Chris Crawford attempted to classify video games in his 1984 book The Art of Computer Game Design. In this book, Crawford primarily focused on the player's experience and activities required for gameplay. Here, he stated that "the state of computer game design is changing quickly. We would therefore expect the taxonomy presented [in this book] to become obsolete or inadequate in a short time." As hardware capabilities have increased, new genres have become possible, with examples being increased memory, the move from 2D to 3D, new peripherals, online functionalities, and location-based mechanics.
The video game industry expanded in the 1990s and both smaller and independent publishers had little chance of surviving. Because of this, game developers settled more into set genres that larger publishers and retailers could use for marketing.
Due to "direct and active participation" of the player, video game genres differ from literary and film genres. Though one could state that Space Invaders is a science fiction video game, author Mark J.P. Wolf wrote that such a classification "ignores the fundamental differences and similarities which are to be found in the player's experience of the game." In contrast to the visual aesthetics of games, which can vary greatly, it is argued that it is interactivity characteristics that are common to all games.
Like film genres, the names of video game genres have come about generally as a common understanding between the audience and the producers. Descriptive names of genres take into account the goals of the game, the protagonist and even the perspective offered to the player. For example, a first-person shooter is a game that is played from a first-person perspective and involves the practice of shooting. Whereas "shooter game" is a genre name, "first-person shooter" and "third-person shooter" are common subgenres of the shooter genre. Other examples of such prefixes are real-time, turn based, top-down and side-scrolling. Genre names are not fixed and may change over time because of the nature of audience-producer agreement on genre naming. One of the best known examples of such changes is with the waning of "Doom clones", initially used for games like 1993's Doom, into "first-person shooters" over the next several years with the latter becoming most predominate for the genre by around 2000.

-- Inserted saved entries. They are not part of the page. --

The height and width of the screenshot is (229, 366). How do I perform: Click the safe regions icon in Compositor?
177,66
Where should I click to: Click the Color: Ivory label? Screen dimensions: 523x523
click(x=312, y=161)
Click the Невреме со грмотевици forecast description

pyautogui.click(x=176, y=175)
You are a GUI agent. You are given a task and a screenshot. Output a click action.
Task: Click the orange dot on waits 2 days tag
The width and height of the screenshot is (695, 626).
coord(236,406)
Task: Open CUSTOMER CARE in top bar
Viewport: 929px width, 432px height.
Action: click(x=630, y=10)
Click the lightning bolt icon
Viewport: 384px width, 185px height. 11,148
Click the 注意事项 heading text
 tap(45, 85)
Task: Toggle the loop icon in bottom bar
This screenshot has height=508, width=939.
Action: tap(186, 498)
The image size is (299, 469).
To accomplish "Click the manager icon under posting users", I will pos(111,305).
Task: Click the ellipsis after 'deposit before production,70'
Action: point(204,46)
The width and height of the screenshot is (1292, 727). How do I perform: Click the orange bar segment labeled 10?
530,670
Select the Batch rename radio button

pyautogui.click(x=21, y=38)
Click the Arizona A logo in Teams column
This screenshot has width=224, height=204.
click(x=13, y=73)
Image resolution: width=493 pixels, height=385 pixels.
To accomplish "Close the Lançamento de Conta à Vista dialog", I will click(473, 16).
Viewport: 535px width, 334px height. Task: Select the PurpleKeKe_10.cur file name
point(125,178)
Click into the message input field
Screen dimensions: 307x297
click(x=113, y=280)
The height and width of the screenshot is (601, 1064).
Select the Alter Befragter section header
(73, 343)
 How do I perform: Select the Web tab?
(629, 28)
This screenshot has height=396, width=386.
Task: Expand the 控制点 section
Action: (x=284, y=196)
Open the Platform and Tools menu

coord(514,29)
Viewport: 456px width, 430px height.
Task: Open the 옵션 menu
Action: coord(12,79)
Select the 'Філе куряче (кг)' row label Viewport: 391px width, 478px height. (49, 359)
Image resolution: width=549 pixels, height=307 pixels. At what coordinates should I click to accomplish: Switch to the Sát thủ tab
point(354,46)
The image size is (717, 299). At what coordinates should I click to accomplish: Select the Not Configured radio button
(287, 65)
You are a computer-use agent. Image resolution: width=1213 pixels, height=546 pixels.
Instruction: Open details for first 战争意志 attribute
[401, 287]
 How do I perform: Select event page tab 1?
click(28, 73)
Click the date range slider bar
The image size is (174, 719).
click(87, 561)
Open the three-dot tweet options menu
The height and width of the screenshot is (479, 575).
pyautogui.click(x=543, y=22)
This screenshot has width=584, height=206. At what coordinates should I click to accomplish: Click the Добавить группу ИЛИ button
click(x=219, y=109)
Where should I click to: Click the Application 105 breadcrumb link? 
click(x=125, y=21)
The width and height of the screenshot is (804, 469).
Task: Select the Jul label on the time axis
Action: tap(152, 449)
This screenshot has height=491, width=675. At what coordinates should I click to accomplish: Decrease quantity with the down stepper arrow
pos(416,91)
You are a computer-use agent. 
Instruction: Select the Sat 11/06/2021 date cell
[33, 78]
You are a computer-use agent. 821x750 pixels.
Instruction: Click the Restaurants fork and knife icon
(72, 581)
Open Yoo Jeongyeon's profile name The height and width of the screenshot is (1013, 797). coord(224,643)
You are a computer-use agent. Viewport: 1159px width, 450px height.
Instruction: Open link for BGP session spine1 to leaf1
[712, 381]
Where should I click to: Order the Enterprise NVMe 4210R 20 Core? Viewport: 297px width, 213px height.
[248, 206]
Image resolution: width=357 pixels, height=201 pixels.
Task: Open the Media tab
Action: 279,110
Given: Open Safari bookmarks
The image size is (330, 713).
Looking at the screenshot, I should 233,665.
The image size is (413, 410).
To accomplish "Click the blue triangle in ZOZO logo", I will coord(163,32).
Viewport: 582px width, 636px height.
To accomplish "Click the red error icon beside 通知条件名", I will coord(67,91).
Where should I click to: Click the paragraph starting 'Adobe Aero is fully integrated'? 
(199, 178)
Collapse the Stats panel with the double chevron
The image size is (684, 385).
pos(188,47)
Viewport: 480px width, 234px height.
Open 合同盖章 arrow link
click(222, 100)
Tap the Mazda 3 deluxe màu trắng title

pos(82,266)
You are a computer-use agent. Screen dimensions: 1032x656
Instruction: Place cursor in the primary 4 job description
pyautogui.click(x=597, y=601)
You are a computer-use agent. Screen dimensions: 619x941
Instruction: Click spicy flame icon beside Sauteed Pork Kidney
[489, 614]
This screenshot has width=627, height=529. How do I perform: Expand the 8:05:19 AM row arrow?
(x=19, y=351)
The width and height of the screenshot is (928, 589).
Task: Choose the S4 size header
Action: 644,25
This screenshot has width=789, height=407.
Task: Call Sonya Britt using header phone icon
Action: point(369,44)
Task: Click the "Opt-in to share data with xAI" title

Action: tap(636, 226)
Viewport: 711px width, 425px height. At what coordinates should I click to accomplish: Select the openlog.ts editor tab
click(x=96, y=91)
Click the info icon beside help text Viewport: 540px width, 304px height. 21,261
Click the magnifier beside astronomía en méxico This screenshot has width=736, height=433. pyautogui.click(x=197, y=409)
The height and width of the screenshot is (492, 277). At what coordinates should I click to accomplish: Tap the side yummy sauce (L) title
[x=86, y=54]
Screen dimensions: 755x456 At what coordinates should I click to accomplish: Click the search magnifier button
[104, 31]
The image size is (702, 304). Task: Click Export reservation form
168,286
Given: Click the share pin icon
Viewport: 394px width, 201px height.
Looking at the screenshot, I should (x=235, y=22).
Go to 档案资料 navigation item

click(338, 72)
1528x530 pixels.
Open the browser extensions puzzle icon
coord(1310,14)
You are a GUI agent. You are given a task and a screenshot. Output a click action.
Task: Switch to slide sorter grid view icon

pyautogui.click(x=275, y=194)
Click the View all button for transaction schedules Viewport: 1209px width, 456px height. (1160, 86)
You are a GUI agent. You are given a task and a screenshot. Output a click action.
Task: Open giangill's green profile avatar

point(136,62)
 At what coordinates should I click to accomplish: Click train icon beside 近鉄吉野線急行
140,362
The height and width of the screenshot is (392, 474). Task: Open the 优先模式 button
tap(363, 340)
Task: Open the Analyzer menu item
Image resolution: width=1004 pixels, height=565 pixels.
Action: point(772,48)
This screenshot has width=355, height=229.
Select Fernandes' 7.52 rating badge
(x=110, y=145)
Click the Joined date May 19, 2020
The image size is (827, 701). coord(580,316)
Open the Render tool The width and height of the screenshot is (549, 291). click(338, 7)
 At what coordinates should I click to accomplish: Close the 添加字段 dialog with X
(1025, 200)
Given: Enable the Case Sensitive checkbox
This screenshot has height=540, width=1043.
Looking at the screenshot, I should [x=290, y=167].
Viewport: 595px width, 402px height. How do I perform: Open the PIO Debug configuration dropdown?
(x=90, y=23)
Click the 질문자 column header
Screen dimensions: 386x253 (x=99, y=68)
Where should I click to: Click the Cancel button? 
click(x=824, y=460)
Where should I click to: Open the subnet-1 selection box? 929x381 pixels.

The target audience, underlying theme or purpose of a game are sometimes used as a genre identifier, such as with "Christian game" and "serious game" respectively. However, because these terms do not indicate anything about the gameplay of a video game, these are not considered genres.
Video game genres vary in specificity, with popular video game reviews using genre names varying from "action" to "baseball". In this practice, basic themes and more fundamental characteristics are used alongside each other.
A game may combine aspects of multiple genres in such a way that it becomes hard to classify under existing genres. For example, because Grand Theft Auto III combined shooting, driving and roleplaying in an unusual way, it was hard to classify using existing terms. The term Grand Theft Auto clone has been used to describe games mechanically similar to Grand Theft Auto III. Similarly, the term roguelike has been developed for games that share similarities with Rogue.
Elements of the role-playing genre, which focuses on storytelling and character growth, have been implemented in many different genres of video games. This is because the addition of a story and character enhancement to an action, strategy or puzzle video game does not take away from its core gameplay, but adds an incentive other than survival to the experience.
In addition to gameplay elements, some games may be categorized by other schemes, those these are typically not used as genres:
- By platform: generally to the nature of the computer hardware that the game is played on and not the specific branding. This would include game genres like mobile games for smartphone, tablet computers, or other similar portable devices; and browser games that can be played in a web browser. Identification of the type of hardware a game is played on implied certain limits to the type of gameplay that is available; a mobile game will typically lack as much action compared to a game playable on a home console or computer due to limitations on player input.
- By mode: referring to whether a game is single player, multiplayer, or variations on that, including massively multiplayer online (MMO) games, cooperative games, player versus environment (PvE) or player versus player (PvP) games, and so forth.
- By narrative: Classifying video games by their narrative style, such as science fiction or fantasy, is typically not used within the field, with the key exception of horror games, which broadly cover any game dealing with elements of horror fiction.
|VGC top 100||ESA||Sta|
- Apperley, Thomas H. (2006). "Genre and game studies" (PDF). Simulation & Gaming. 37 (1): 6–23. doi:10.1177/1046878105282278. Archived from the original (PDF) on 2013-10-05. Retrieved 2013-04-19.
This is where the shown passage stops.